Other researchers have proposed that growing pains are sometimes the result of underlying anatomical problems or differences. Double-jointed kids, who are at a heightened risk for fibromyalgia and musculoskeletal disorders, are more likely to have growing pains, for instance. So, it seems, are kids with pronated (flat) feet, which can cause muscle imbalances and fatigue. One small trial found that shoe inserts reduced the severity and frequency of kids' growing pains within three weeks. When doctors took out their shoe inserts, the pain came back in most of the kids. But it's hard to know how much we can conclude from this trial and the stretching one. The children knew they were undergoing a form of treatment, so their improvement could have been in part the result of the placebo effect (which can, it seems, happen to kids) — they may have felt better because they were being treated, but not necessarily because the treatment worked.
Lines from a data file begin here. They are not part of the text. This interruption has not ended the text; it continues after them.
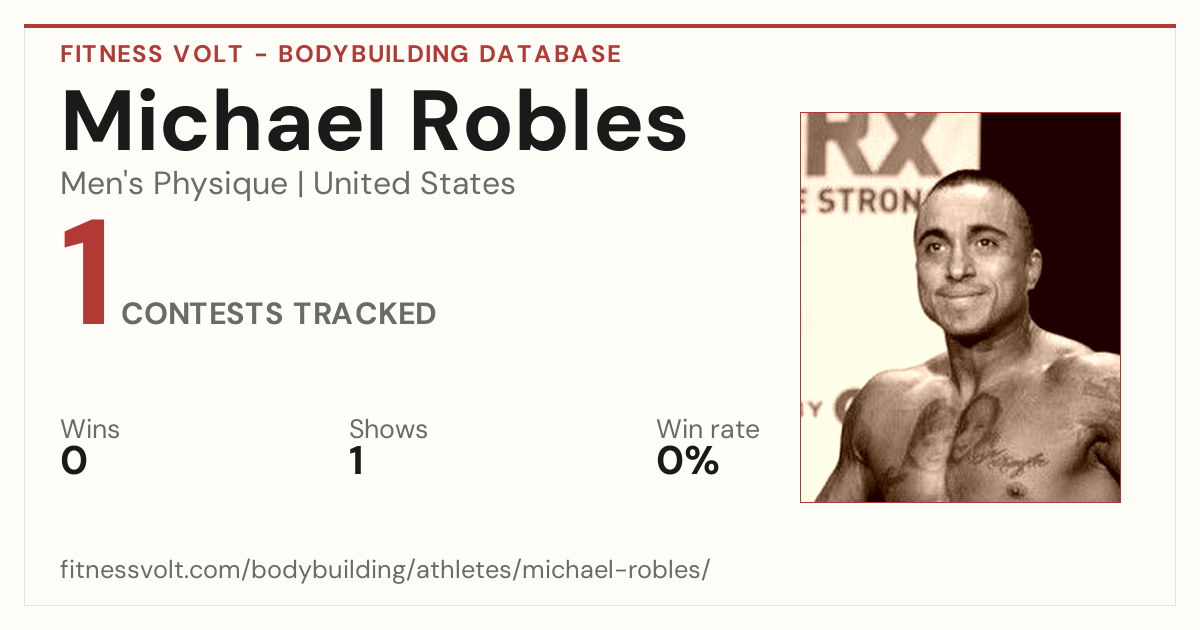Select the Win rate label
1200x630 pixels.
pyautogui.click(x=707, y=430)
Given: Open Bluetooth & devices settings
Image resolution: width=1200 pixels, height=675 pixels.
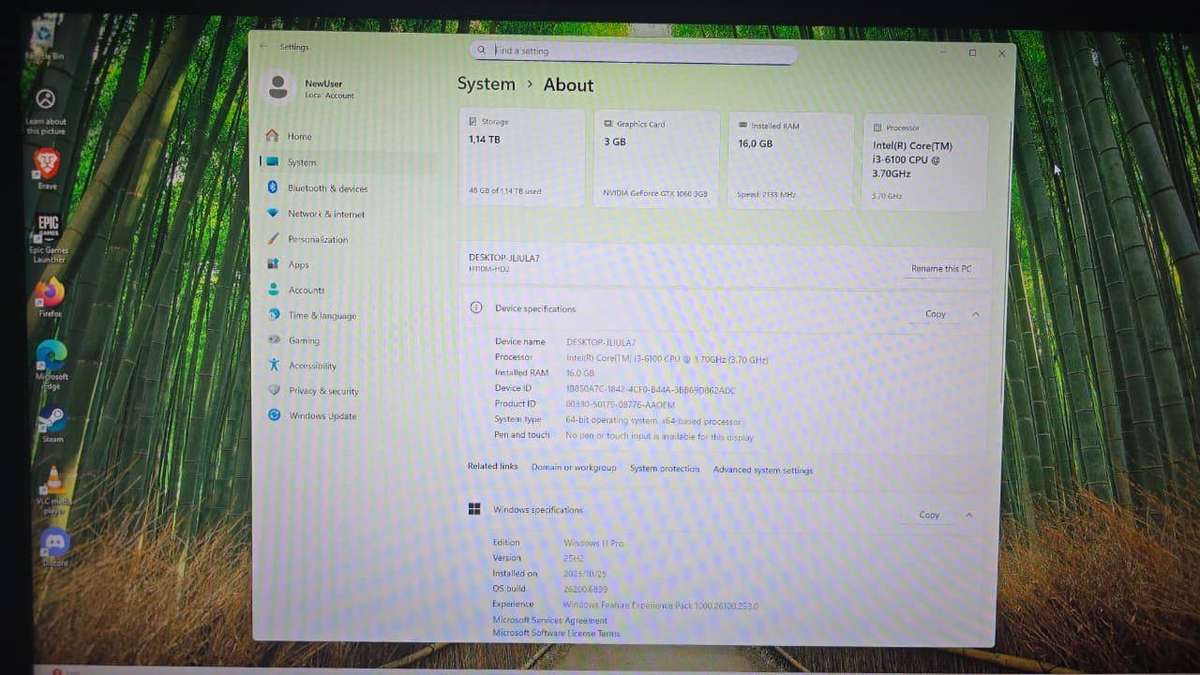Looking at the screenshot, I should 328,188.
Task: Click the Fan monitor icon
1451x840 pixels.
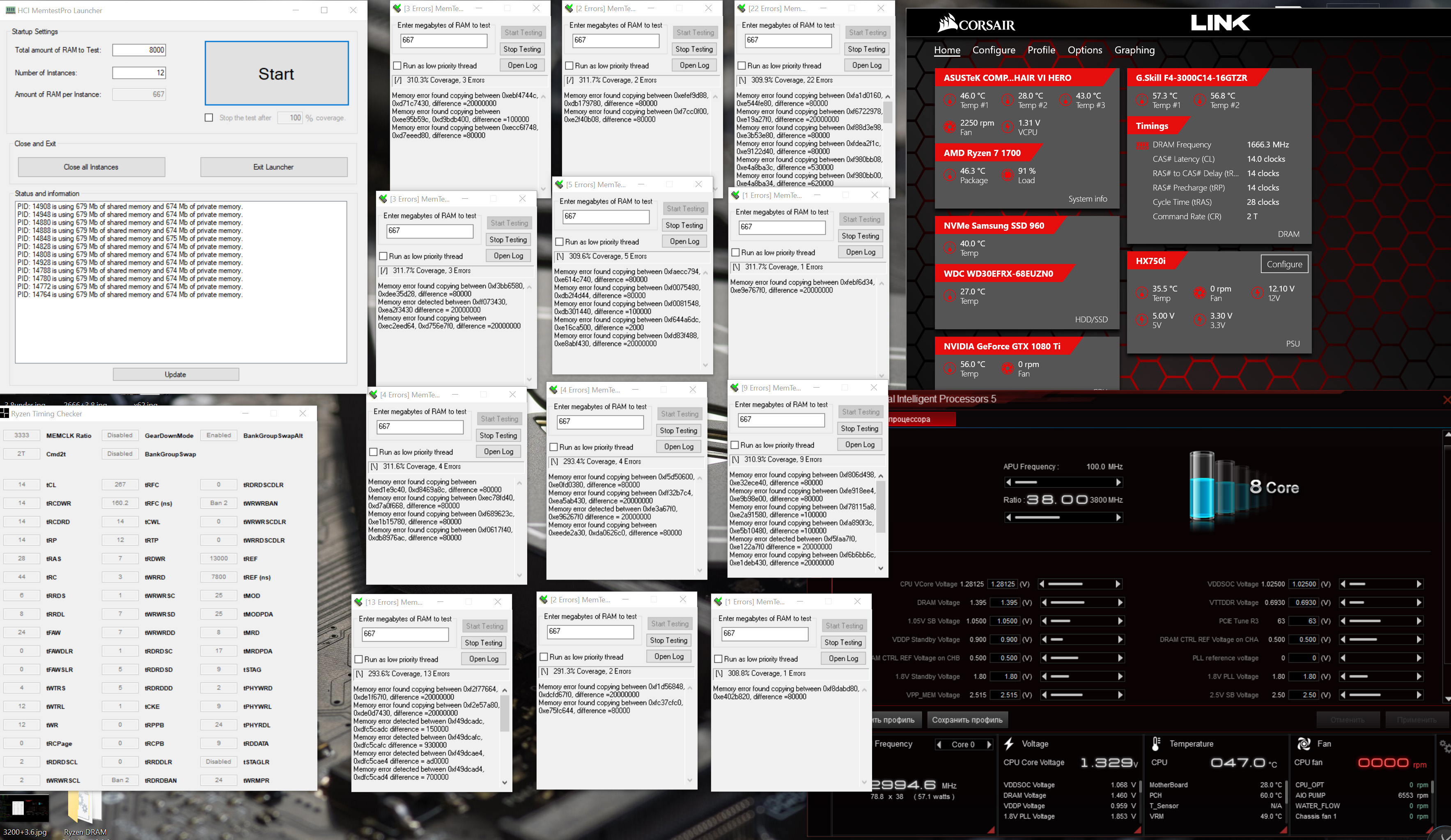Action: click(x=1304, y=743)
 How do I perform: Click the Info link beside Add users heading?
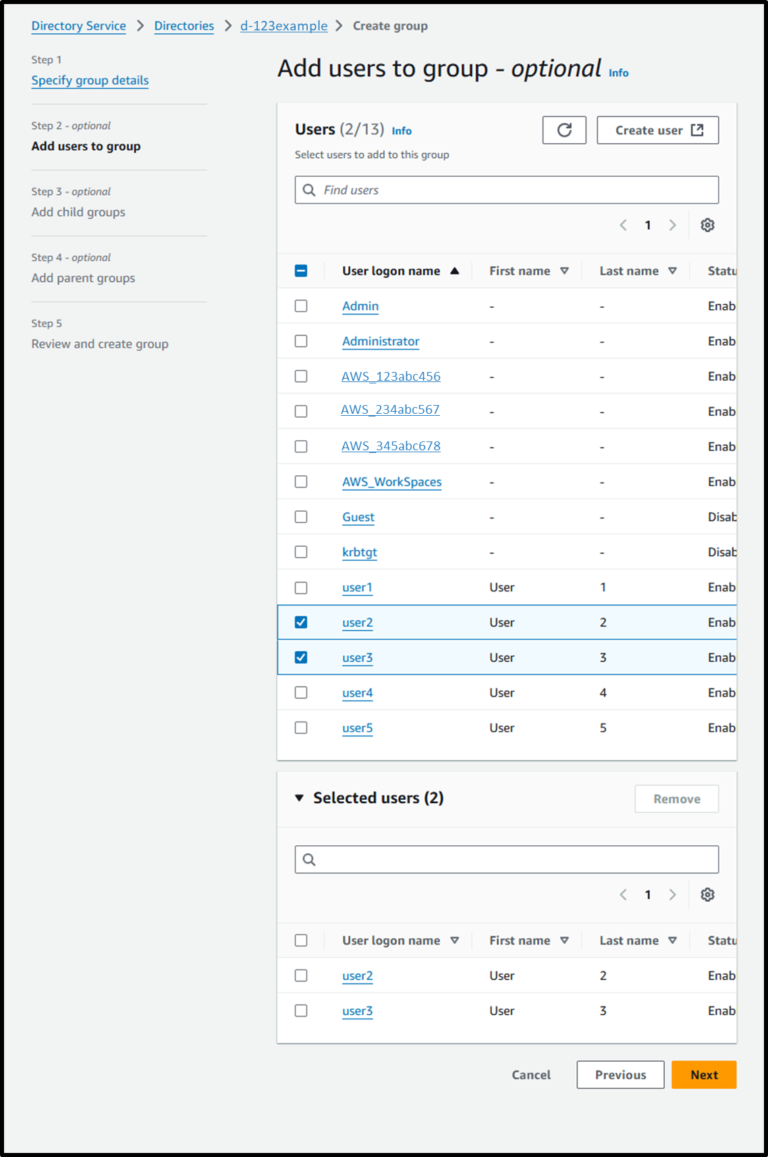[618, 72]
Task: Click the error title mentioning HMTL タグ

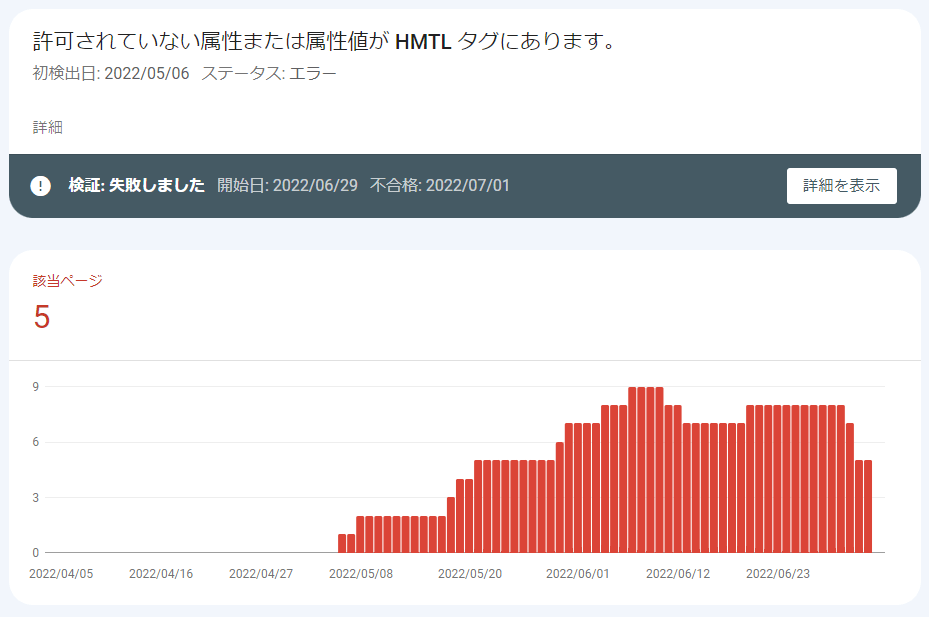Action: pos(322,41)
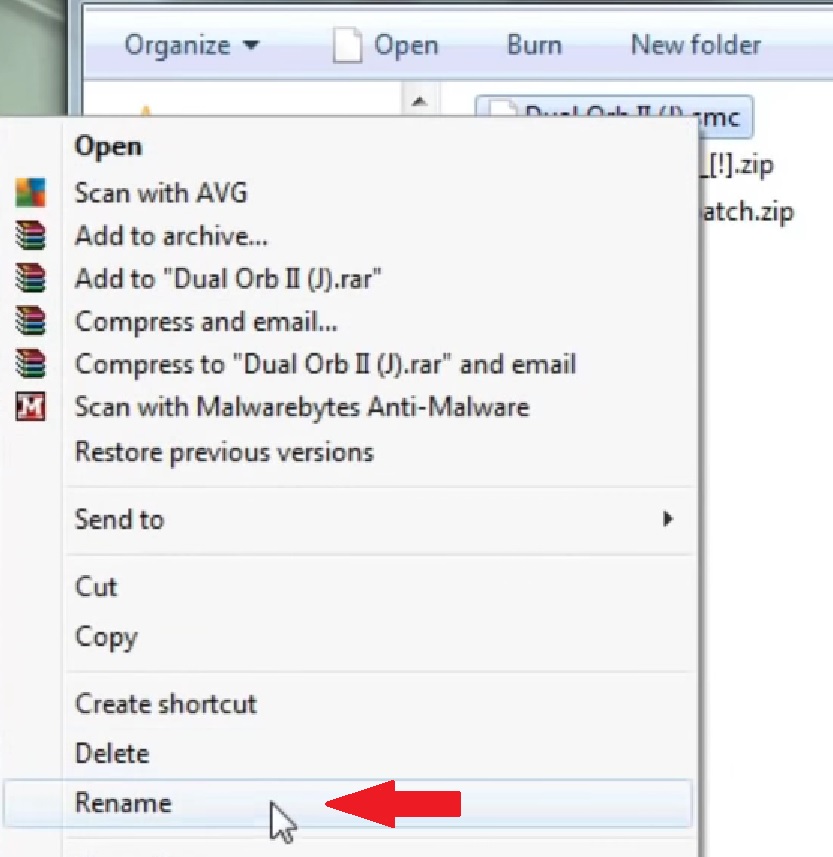This screenshot has width=833, height=857.
Task: Click the WinRAR icon next to Add to archive
Action: 30,236
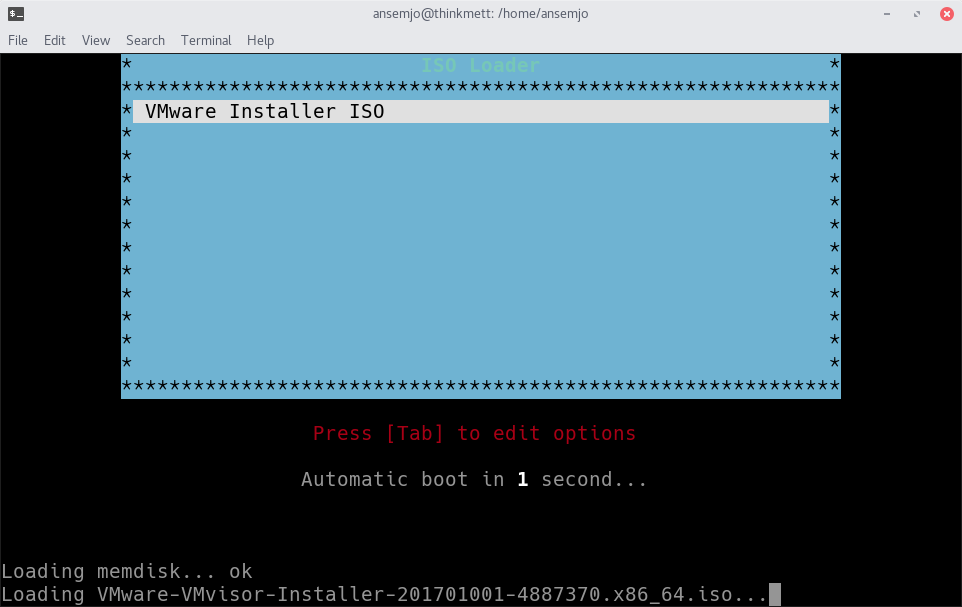
Task: Open the View menu
Action: (96, 40)
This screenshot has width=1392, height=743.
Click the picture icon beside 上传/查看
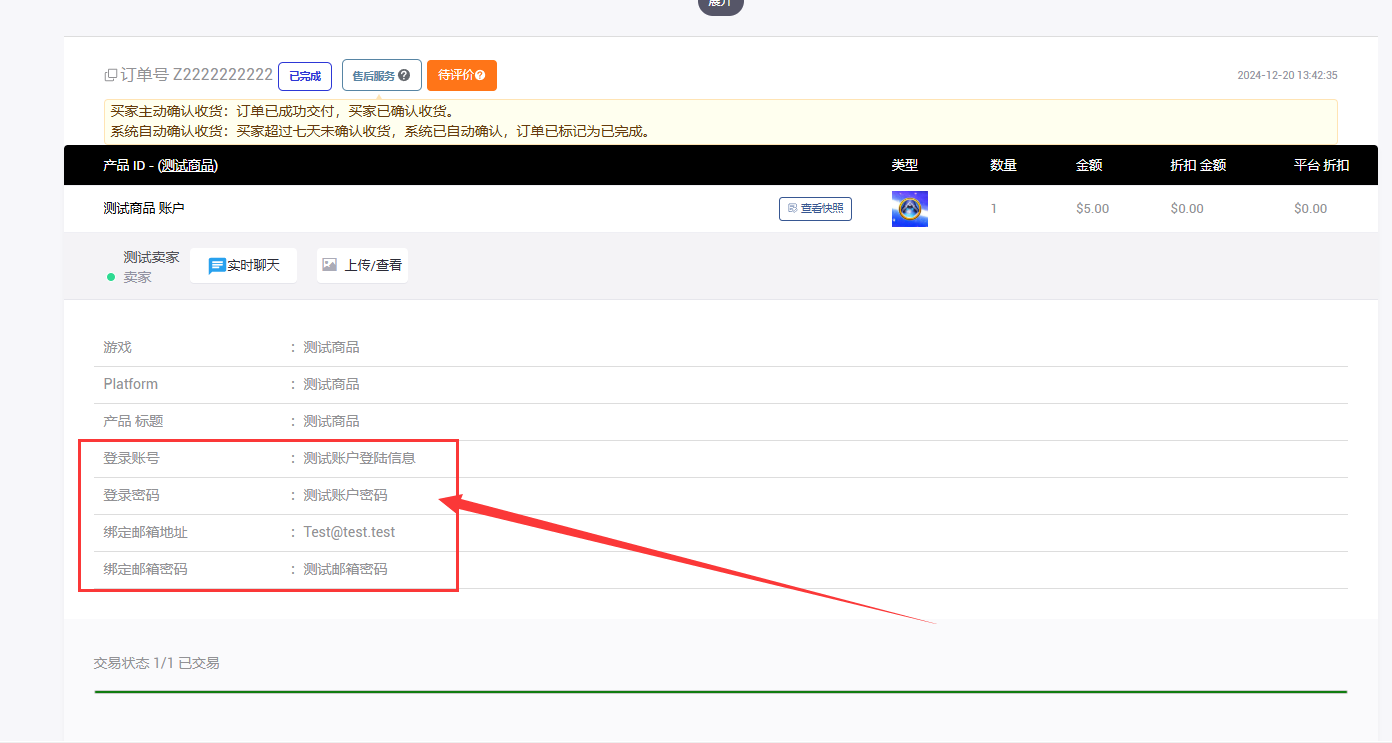329,265
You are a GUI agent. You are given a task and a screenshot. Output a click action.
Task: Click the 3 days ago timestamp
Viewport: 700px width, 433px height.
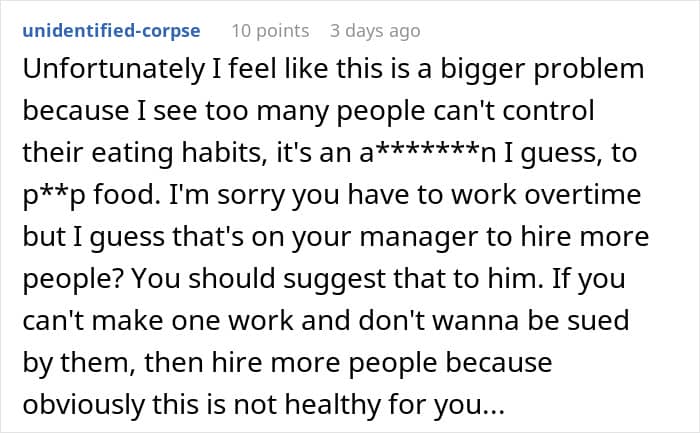click(375, 31)
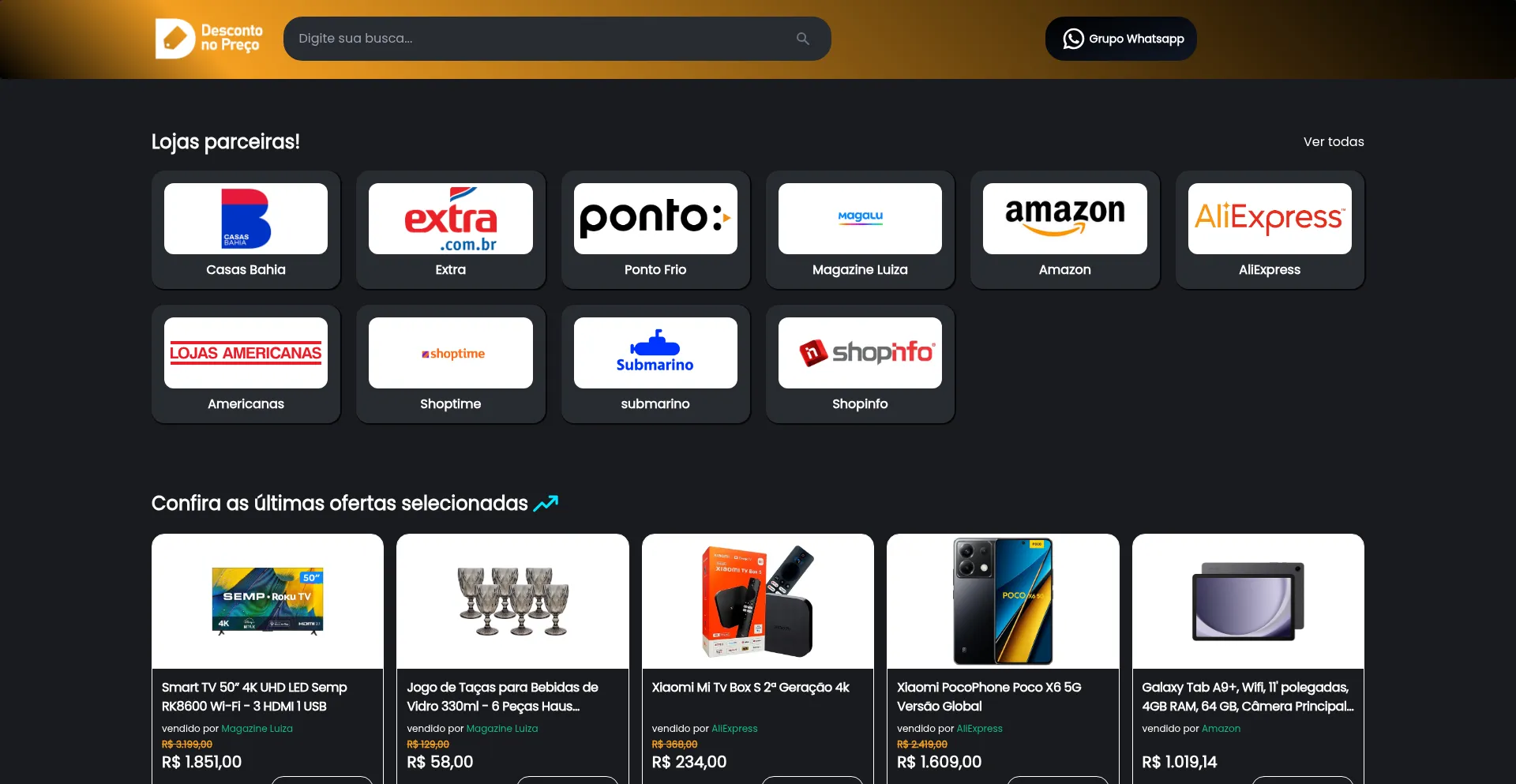This screenshot has height=784, width=1516.
Task: Open the Casas Bahia store logo
Action: pos(246,219)
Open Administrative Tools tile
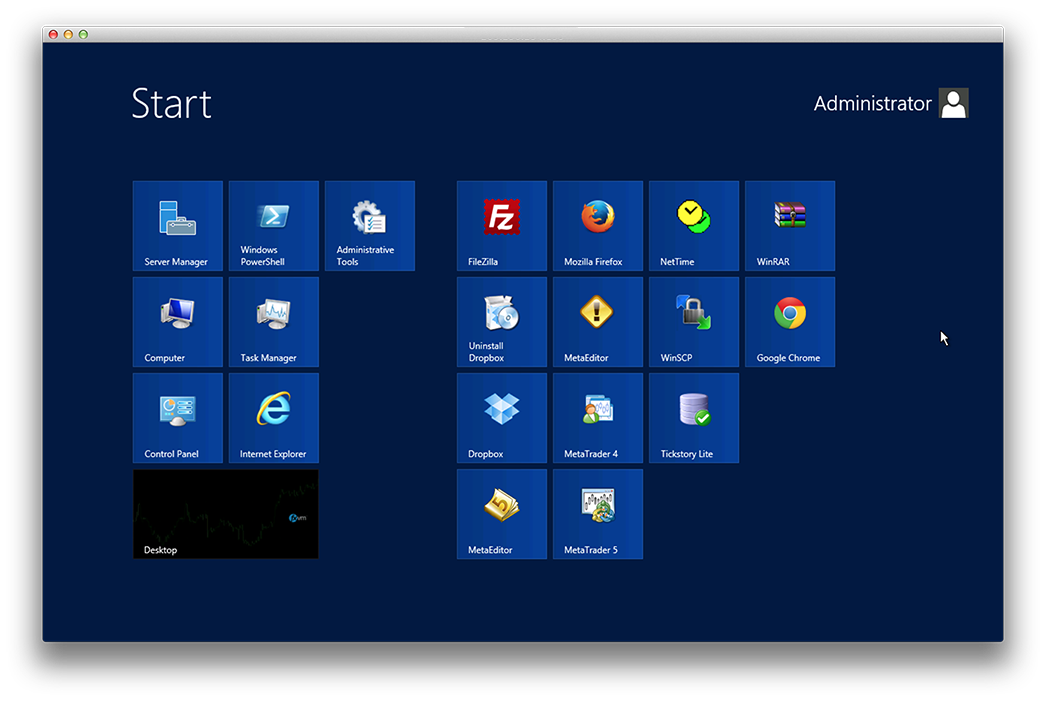Image resolution: width=1046 pixels, height=701 pixels. tap(370, 226)
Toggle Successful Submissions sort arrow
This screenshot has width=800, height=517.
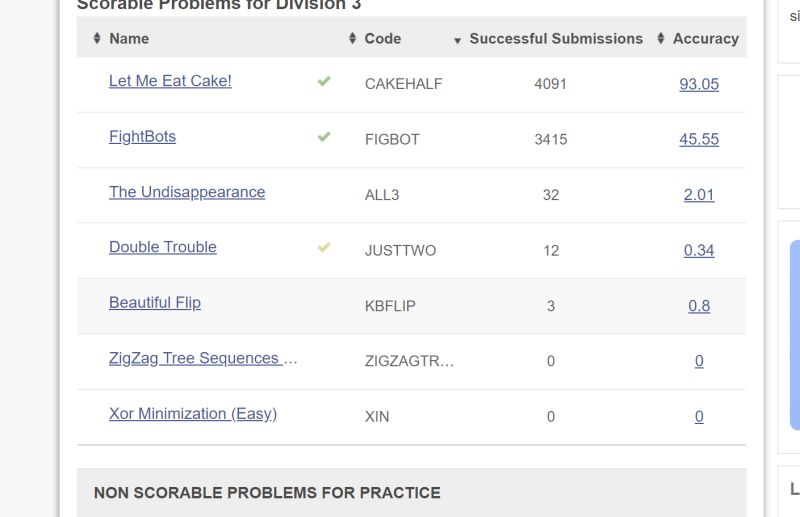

Finally, some doctors have pointed out that growing pains are, for some reason, more common in emotionally instable children. In a 1951 paper, for instance, researchers noted that kids with growing pains were "frequently irritable, nervous, afraid of the dark." The implication seems to be that growing pains are either a reflection of emotional problems or perhaps even caused by them, but it's hard to identify the chicken and the egg here: I would be nervous and afraid of the dark, too, if nightfall brought extreme pain.